The original entry to the tower was four meters above ground level. To restore this access, a new weathering steel staircase is built. It is conceived as a light, removable object with a contrasting nature with the existing building. In opposition to the solid, quadrangular materiality of the tower, the staircase is a rounded, rusty, temporary structure. Like a foreign object, its materiality reinforces its provisional nature.

This steel cylinder is punctured in order to create controlled views into the landscape. In a sort of “promenade architectural” through the structure, visitors are invited to enjoy the beauty of this barren landscape lashed by the wind.

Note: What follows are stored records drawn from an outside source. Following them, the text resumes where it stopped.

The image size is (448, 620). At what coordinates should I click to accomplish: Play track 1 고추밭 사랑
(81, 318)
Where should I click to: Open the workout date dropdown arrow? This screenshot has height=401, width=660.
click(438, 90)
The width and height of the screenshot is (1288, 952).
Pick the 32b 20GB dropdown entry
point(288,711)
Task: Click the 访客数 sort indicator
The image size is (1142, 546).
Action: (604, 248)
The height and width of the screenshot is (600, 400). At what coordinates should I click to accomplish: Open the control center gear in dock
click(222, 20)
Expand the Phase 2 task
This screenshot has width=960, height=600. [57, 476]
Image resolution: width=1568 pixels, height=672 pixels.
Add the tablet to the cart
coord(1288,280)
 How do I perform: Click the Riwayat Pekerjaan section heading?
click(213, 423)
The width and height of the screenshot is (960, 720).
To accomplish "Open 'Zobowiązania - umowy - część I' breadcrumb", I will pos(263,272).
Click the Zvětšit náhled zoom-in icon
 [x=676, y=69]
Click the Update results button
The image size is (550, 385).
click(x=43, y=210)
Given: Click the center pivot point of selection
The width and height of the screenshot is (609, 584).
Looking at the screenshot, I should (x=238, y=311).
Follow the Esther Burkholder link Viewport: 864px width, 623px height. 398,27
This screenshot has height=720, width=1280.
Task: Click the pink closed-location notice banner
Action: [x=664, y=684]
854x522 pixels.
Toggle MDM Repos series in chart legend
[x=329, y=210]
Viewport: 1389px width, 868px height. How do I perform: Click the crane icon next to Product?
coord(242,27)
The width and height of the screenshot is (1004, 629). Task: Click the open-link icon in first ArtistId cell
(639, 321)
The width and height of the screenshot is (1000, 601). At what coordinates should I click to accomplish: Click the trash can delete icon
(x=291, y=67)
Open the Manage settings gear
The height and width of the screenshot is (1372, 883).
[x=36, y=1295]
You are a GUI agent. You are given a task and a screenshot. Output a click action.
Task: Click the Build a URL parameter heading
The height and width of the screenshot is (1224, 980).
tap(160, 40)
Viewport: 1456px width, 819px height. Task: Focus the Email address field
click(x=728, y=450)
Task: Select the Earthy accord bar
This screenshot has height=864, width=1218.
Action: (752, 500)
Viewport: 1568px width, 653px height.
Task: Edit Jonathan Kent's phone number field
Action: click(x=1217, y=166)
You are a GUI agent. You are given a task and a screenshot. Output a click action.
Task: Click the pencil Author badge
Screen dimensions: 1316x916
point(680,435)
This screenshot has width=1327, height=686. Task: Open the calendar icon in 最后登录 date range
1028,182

The main aim for the restoration of the existing structure was to preserve and repair the original materials, removing the additions and surfacing the original materials where possible. The mud walls were cleaned and consolidated. In those places where the original surface was too damaged, a new limestone mortar cover was applied following a geometrical pattern framing the original wall finish.

The interior of the tower was significantly altered in recent years. The projects objective was   to remove all the additions, close newly made openings and remove the plaster coating that hid the original fabric. The original interior staircase, which was partially demolished, is rebuilt based on the typology found in similar towers.

The floor was covered with late twenty century tiles that were taken out: a new floating wood floor is placed instead, detached from the original walls.

After removing the plaster coating on the walls, the original brick fabric emerged.

The use of colour and materials in the interior intend to create a warm, welcoming feeling in contrast with the hash, introverted nature of the building’s exterior.

This simple yet emphatic intervention is intended to show the strength of an ageless construction, made by anonymous builders with simple materials, as well as to emphasize the provisional, light, degradable nature of the contemporary.